Supplied information:
+++

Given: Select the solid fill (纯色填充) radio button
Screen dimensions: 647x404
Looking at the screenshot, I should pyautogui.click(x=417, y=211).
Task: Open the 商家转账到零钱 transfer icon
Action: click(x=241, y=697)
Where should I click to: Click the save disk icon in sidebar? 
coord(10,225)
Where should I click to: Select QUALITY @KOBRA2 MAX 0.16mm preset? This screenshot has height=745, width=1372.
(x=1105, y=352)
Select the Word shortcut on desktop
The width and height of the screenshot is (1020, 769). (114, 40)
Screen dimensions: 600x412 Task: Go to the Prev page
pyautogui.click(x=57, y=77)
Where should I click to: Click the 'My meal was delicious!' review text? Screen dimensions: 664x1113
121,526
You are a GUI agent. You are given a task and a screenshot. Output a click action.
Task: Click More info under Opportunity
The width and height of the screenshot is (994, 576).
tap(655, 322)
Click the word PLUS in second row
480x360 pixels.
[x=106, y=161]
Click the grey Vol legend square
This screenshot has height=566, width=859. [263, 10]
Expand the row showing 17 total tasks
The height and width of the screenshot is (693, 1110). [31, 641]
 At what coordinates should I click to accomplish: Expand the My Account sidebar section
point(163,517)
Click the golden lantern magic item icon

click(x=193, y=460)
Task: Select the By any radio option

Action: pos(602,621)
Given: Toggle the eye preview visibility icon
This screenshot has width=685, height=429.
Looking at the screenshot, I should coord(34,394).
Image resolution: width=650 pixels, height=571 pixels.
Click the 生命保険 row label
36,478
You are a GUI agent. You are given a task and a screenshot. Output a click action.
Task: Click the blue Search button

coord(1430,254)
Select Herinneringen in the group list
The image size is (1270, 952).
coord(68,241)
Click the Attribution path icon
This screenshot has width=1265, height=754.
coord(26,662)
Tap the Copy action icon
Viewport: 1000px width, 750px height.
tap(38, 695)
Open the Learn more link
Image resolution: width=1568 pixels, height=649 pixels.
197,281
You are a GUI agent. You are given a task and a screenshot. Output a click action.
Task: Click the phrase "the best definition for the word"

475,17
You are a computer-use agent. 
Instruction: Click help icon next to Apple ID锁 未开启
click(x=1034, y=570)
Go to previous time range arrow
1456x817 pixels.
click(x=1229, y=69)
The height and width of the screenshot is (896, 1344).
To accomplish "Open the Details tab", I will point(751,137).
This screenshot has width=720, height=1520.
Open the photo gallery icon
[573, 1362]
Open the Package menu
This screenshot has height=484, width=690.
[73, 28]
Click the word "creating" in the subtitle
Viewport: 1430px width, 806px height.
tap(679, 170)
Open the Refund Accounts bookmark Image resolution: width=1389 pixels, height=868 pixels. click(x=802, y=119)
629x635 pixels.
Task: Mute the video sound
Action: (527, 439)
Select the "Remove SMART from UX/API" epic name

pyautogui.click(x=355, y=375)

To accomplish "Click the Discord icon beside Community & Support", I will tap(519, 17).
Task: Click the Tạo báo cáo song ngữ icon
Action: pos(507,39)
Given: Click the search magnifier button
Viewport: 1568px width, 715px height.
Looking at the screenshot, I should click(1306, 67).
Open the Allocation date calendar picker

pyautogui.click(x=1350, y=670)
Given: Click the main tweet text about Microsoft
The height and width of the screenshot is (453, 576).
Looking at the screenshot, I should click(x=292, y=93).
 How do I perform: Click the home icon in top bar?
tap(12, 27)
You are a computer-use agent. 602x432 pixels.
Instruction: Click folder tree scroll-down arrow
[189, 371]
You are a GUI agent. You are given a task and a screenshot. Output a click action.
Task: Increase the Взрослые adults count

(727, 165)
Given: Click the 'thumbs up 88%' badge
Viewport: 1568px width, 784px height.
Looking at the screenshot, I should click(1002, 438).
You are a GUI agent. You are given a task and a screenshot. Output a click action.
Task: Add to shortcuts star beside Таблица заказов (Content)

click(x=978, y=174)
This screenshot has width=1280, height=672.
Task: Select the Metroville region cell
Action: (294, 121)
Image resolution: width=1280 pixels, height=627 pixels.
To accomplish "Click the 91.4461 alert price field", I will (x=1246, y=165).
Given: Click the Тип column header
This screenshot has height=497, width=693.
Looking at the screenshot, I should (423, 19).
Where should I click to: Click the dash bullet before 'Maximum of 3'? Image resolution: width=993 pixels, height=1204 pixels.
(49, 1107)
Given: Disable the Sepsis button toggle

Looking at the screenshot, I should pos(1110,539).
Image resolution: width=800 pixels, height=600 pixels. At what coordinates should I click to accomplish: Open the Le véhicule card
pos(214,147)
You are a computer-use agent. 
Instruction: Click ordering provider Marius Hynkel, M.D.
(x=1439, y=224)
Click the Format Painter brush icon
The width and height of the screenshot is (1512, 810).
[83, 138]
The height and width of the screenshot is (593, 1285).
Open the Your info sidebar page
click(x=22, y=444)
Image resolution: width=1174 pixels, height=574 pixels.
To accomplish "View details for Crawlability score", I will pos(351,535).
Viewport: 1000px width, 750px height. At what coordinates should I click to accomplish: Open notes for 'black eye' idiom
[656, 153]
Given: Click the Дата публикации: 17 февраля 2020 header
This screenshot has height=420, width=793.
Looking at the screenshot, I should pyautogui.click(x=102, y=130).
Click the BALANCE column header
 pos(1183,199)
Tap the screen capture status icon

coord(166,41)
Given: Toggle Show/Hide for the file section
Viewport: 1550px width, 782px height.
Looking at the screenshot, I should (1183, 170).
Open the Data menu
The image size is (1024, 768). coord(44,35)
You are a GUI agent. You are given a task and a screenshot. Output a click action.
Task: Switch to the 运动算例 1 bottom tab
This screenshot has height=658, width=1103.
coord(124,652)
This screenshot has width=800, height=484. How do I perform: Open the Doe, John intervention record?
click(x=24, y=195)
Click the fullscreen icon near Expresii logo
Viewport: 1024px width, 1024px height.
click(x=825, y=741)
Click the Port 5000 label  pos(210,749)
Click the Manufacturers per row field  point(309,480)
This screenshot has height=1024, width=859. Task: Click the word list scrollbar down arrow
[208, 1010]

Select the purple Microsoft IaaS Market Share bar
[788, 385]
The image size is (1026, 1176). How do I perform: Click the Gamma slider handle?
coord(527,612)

+++

Retype the data exactly.

Answer to this problem:
Given: Select the solid fill (纯色填充) radio button
Screen dimensions: 647x404
Looking at the screenshot, I should pyautogui.click(x=417, y=211).
Task: Open the 商家转账到零钱 transfer icon
Action: click(x=241, y=697)
Where should I click to: Click the save disk icon in sidebar? 
coord(10,225)
Where should I click to: Select QUALITY @KOBRA2 MAX 0.16mm preset? This screenshot has height=745, width=1372.
(x=1105, y=352)
Select the Word shortcut on desktop
The width and height of the screenshot is (1020, 769). (114, 40)
Screen dimensions: 600x412 Task: Go to the Prev page
pyautogui.click(x=57, y=77)
Where should I click to: Click the 'My meal was delicious!' review text? Screen dimensions: 664x1113
121,526
You are a GUI agent. You are given a task and a screenshot. Output a click action.
Task: Click More info under Opportunity
The width and height of the screenshot is (994, 576).
tap(655, 322)
Click the word PLUS in second row
480x360 pixels.
[x=106, y=161]
Click the grey Vol legend square
This screenshot has height=566, width=859. [263, 10]
Expand the row showing 17 total tasks
The height and width of the screenshot is (693, 1110). [31, 641]
 At what coordinates should I click to accomplish: Expand the My Account sidebar section
point(163,517)
Click the golden lantern magic item icon

click(x=193, y=460)
Task: Select the By any radio option

Action: pos(602,621)
Given: Toggle the eye preview visibility icon
This screenshot has width=685, height=429.
Looking at the screenshot, I should coord(34,394).
Image resolution: width=650 pixels, height=571 pixels.
Click the 生命保険 row label
36,478
You are a GUI agent. You are given a task and a screenshot. Output a click action.
Task: Click the blue Search button

coord(1430,254)
Select Herinneringen in the group list
The image size is (1270, 952).
coord(68,241)
Click the Attribution path icon
This screenshot has width=1265, height=754.
coord(26,662)
Tap the Copy action icon
Viewport: 1000px width, 750px height.
tap(38, 695)
Open the Learn more link
Image resolution: width=1568 pixels, height=649 pixels.
197,281
You are a GUI agent. You are given a task and a screenshot. Output a click action.
Task: Click the phrase "the best definition for the word"

475,17
You are a computer-use agent. 
Instruction: Click help icon next to Apple ID锁 未开启
click(x=1034, y=570)
Go to previous time range arrow
1456x817 pixels.
click(x=1229, y=69)
The height and width of the screenshot is (896, 1344).
To accomplish "Open the Details tab", I will point(751,137).
This screenshot has width=720, height=1520.
Open the photo gallery icon
[573, 1362]
Open the Package menu
This screenshot has height=484, width=690.
[73, 28]
Click the word "creating" in the subtitle
Viewport: 1430px width, 806px height.
tap(679, 170)
Open the Refund Accounts bookmark Image resolution: width=1389 pixels, height=868 pixels. click(x=802, y=119)
629x635 pixels.
Task: Mute the video sound
Action: (527, 439)
Select the "Remove SMART from UX/API" epic name

pyautogui.click(x=355, y=375)

To accomplish "Click the Discord icon beside Community & Support", I will tap(519, 17).
Task: Click the Tạo báo cáo song ngữ icon
Action: pos(507,39)
Given: Click the search magnifier button
Viewport: 1568px width, 715px height.
Looking at the screenshot, I should click(1306, 67).
Open the Allocation date calendar picker

pyautogui.click(x=1350, y=670)
Given: Click the main tweet text about Microsoft
The height and width of the screenshot is (453, 576).
Looking at the screenshot, I should click(x=292, y=93).
 How do I perform: Click the home icon in top bar?
tap(12, 27)
You are a computer-use agent. 602x432 pixels.
Instruction: Click folder tree scroll-down arrow
[189, 371]
You are a GUI agent. You are given a task and a screenshot. Output a click action.
Task: Increase the Взрослые adults count

(727, 165)
Given: Click the 'thumbs up 88%' badge
Viewport: 1568px width, 784px height.
Looking at the screenshot, I should click(1002, 438).
You are a GUI agent. You are given a task and a screenshot. Output a click action.
Task: Add to shortcuts star beside Таблица заказов (Content)

click(x=978, y=174)
This screenshot has width=1280, height=672.
Task: Select the Metroville region cell
Action: (294, 121)
Image resolution: width=1280 pixels, height=627 pixels.
To accomplish "Click the 91.4461 alert price field", I will (x=1246, y=165).
Given: Click the Тип column header
This screenshot has height=497, width=693.
Looking at the screenshot, I should (423, 19).
Where should I click to: Click the dash bullet before 'Maximum of 3'? Image resolution: width=993 pixels, height=1204 pixels.
(49, 1107)
Given: Disable the Sepsis button toggle

Looking at the screenshot, I should pos(1110,539).
Image resolution: width=800 pixels, height=600 pixels. At what coordinates should I click to accomplish: Open the Le véhicule card
pos(214,147)
You are a computer-use agent. 
Instruction: Click ordering provider Marius Hynkel, M.D.
(x=1439, y=224)
Click the Format Painter brush icon
The width and height of the screenshot is (1512, 810).
[83, 138]
The height and width of the screenshot is (593, 1285).
Open the Your info sidebar page
click(x=22, y=444)
Image resolution: width=1174 pixels, height=574 pixels.
To accomplish "View details for Crawlability score", I will pos(351,535).
Viewport: 1000px width, 750px height. At what coordinates should I click to accomplish: Open notes for 'black eye' idiom
[656, 153]
Given: Click the Дата публикации: 17 февраля 2020 header
This screenshot has height=420, width=793.
Looking at the screenshot, I should pyautogui.click(x=102, y=130).
Click the BALANCE column header
 pos(1183,199)
Tap the screen capture status icon

coord(166,41)
Given: Toggle Show/Hide for the file section
Viewport: 1550px width, 782px height.
Looking at the screenshot, I should (1183, 170).
Open the Data menu
The image size is (1024, 768). coord(44,35)
You are a GUI agent. You are given a task and a screenshot. Output a click action.
Task: Switch to the 运动算例 1 bottom tab
This screenshot has height=658, width=1103.
coord(124,652)
This screenshot has width=800, height=484. How do I perform: Open the Doe, John intervention record?
click(x=24, y=195)
Click the fullscreen icon near Expresii logo
Viewport: 1024px width, 1024px height.
click(x=825, y=741)
Click the Port 5000 label  pos(210,749)
Click the Manufacturers per row field  point(309,480)
This screenshot has height=1024, width=859. Task: Click the word list scrollbar down arrow
[208, 1010]

Select the purple Microsoft IaaS Market Share bar
[788, 385]
The image size is (1026, 1176). How do I perform: Click the Gamma slider handle?
coord(527,612)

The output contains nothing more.